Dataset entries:
════════

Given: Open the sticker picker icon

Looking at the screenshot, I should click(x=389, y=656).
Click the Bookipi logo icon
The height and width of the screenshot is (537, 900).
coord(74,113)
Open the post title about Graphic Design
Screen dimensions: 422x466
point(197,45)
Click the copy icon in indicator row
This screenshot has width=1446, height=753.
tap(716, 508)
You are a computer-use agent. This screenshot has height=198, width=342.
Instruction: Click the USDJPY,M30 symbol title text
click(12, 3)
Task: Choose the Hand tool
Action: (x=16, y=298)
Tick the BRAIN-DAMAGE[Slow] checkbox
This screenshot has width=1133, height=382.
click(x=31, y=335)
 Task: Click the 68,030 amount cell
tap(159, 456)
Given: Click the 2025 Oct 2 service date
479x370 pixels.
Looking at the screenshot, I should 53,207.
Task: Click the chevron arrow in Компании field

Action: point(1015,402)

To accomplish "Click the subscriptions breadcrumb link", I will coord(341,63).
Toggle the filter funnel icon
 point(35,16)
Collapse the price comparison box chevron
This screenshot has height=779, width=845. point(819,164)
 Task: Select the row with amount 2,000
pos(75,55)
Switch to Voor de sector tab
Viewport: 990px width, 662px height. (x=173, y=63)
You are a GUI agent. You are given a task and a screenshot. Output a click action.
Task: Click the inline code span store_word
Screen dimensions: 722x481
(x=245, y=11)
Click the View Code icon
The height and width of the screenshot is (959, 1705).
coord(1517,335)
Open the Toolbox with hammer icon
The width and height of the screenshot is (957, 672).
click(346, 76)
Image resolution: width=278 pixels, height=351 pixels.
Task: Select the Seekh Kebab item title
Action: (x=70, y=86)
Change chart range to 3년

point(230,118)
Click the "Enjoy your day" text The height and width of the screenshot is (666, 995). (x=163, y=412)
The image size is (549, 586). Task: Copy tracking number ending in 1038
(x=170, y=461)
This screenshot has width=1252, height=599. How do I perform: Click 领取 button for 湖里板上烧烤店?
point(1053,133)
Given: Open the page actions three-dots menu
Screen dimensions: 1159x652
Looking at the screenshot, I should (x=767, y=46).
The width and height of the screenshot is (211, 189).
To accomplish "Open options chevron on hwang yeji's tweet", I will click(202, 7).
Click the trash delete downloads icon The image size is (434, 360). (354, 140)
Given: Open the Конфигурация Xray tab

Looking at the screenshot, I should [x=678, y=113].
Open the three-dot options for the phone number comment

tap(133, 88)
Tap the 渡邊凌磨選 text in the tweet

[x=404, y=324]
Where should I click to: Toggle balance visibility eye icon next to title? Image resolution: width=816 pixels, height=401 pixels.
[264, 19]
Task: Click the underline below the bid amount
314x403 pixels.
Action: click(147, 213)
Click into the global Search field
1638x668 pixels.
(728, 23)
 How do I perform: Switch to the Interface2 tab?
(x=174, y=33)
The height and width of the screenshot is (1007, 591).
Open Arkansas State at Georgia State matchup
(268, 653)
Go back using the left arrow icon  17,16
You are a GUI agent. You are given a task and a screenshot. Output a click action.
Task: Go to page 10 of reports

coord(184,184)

════════

WRITTEN TASK:
Rewrite the entries between the lines holding "Task: Select the row with amount 2,000" and "(x=245, y=11)", inclusive, keeping the requests. Multiply every number in their answers (the coordinates, plus the viewport size where an answer includes one) by 1.6 and round to whole numbers, with halves going up.

RESULT OF THE TASK:
 Task: Select the row with amount 2,000
pos(120,88)
Switch to Voor de sector tab
Viewport: 1584px width, 1059px height. (x=277, y=101)
You are a GUI agent. You are given a task and a screenshot. Output a click action.
Task: Click the inline code span store_word
Screen dimensions: 722x481
(x=392, y=18)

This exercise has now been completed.